## Consignes
1) D'après le texte sur le droit au respect du domicile, quelles mesures constituaient une ingérence dans ce droit pour l'occupant ?
2) Prolongez le texte sur le droit au respect du domicile au-delà de sa dernière phrase.

## Texte proposé
"""

Une autre affaire (3e Civ., 17 mai 2018, pourvoi n° 16-15.792, Bull. 2018, III, n° 52), dans laquelle le droit au respect du domicile était opposé à la demande de destruction d'une maison construite illégalement sur le terrain d'autrui et d'expulsion de ses occupants, a conduit la Cour plus en aval dans son contrôle de conventionnalité, pour résoudre ce conflit entre des droits fondamentaux : après avoir relevé que les mesures d'expulsion et de démolition du bien constituaient une ingérence dans le droit au respect du domicile de l'occupant, elle a retenu qu'une telle ingérence, fondée sur une base textuelle, visait justement à garantir au propriétaire du terrain le droit au respect de ses biens. Elle a conclu que l'expulsion et la démolition étant les seules mesures de nature à permettre au propriétaire de recouvrer la plénitude de son droit sur le bien, l'ingérence en résultant ne saurait être disproportionnée, eu égard à la gravité de l'atteinte portée au droit de propriété. S’arrêtant ainsi à un contrôle de proportionnalité in abstracto, la Cour a considéré que sanctionner la cour d'appel pour ne pas avoir procédé à l'étape suivante, c'est-à-dire tenir concrètement compte, comme cela été invoqué devant elle, de l'âge de l'occupant et de l'ancienneté de son occupation, aurait porté atteinte à la substance même du droit de propriété dont elle a l'obligation positive d'assurer la protection effective.

"""

## Extrait du jeu
"""

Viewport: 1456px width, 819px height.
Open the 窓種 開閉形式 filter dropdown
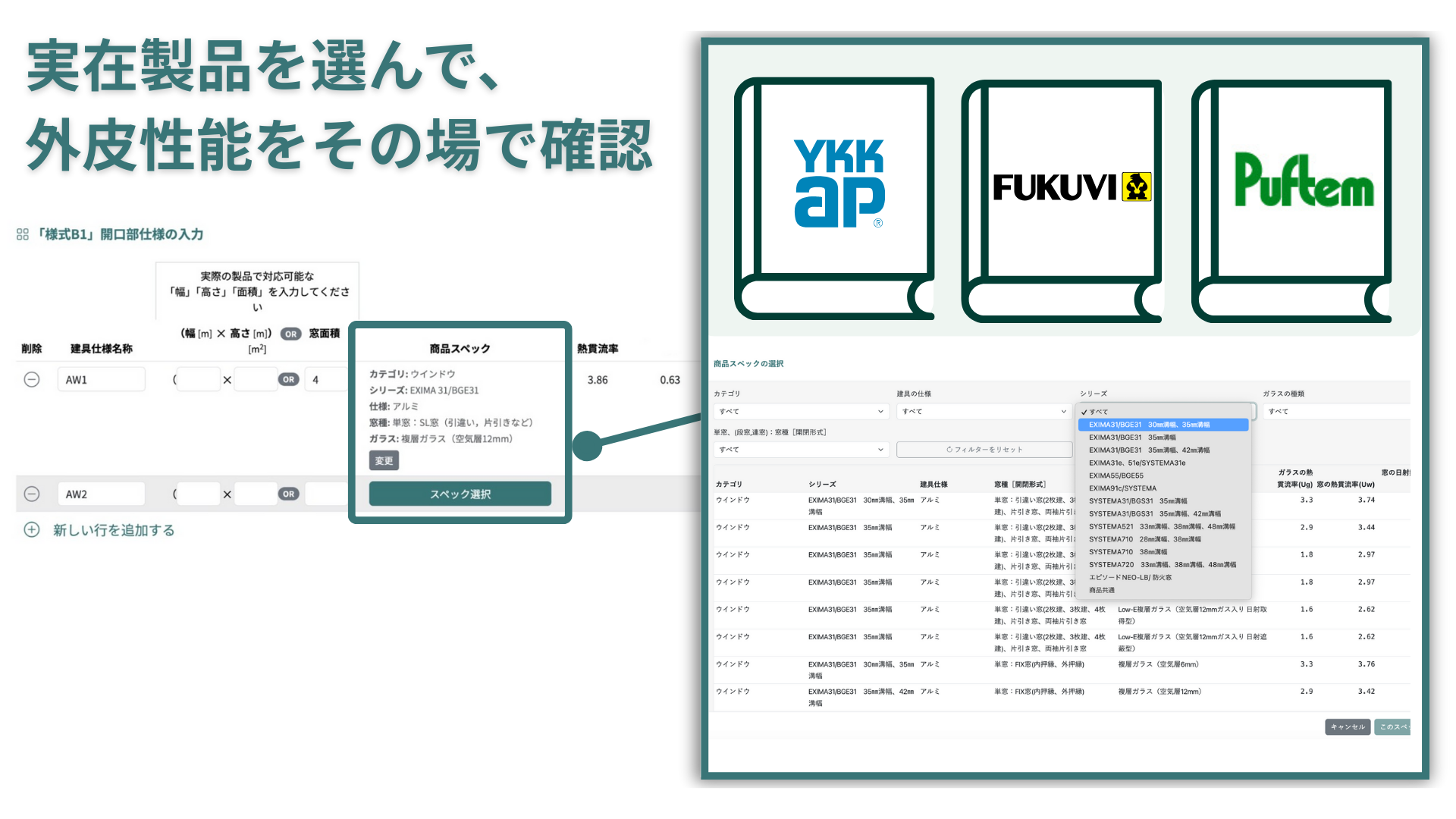pyautogui.click(x=801, y=450)
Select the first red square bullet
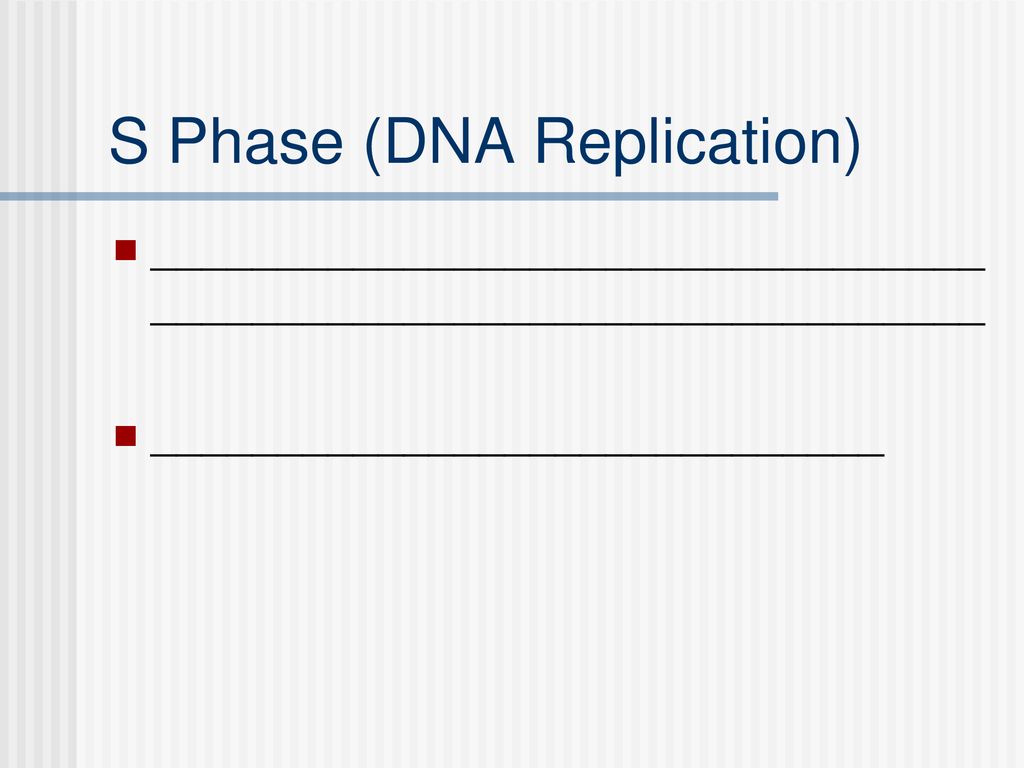1024x768 pixels. (x=125, y=250)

"""

## Réponses dans l'ordre
1) Les mesures d'expulsion et de démolition du bien.

2)
En revanche, dans un autre arrêt (3e Civ., 19 décembre 2019, pourvoi n° 18-25.113, publié au Bulletin), la Cour a exercé un contrôle concret, dès lors qu'il n'en résultait pas d'atteinte au droit de propriété mais à un autre droit réel immobilier. En l'occurrence, une maison d'habitation ayant été édifiée sur l'assiette du fonds débiteur d'une servitude de passage, le propriétaire du fonds dominant avait agi en suppression de cette construction. Alors qu'il était opposé en défense la disproportion de la mesure de démolition sollicitée au regard du droit au respect du domicile, la cour d'appel s'était abstenue de procéder à ce contrôle. En première analyse, il aurait pu sembler logique d'étendre à l'empiétement sur l'assiette d'une servitude la solution dégagée en réponse à celui portant atteinte au droit de propriété. Toutefois, dans cet arrêt, distinguant entre les droits réels, il a été jugé que, ne constituant que l'accessoire du droit de propriété du fonds dominant, la nature de charge foncière d'une servitude ne méritait pas la même protection. Autrement dit, la troisième chambre civile a estimé que l'exercice in concreto du contrôle de proportionnalité au regard du droit au respect du domicile n'était pas de nature à porter atteinte au droit de propriété dans sa substance même.

Aussi, tout en assurant la pleine effectivité du droit au respect des biens, la Cour prend désormais en compte l'incidence concrète de cette effectivité sur les droits garantis par l'article 8, avec pour limite la protection de la substance du droit de propriété.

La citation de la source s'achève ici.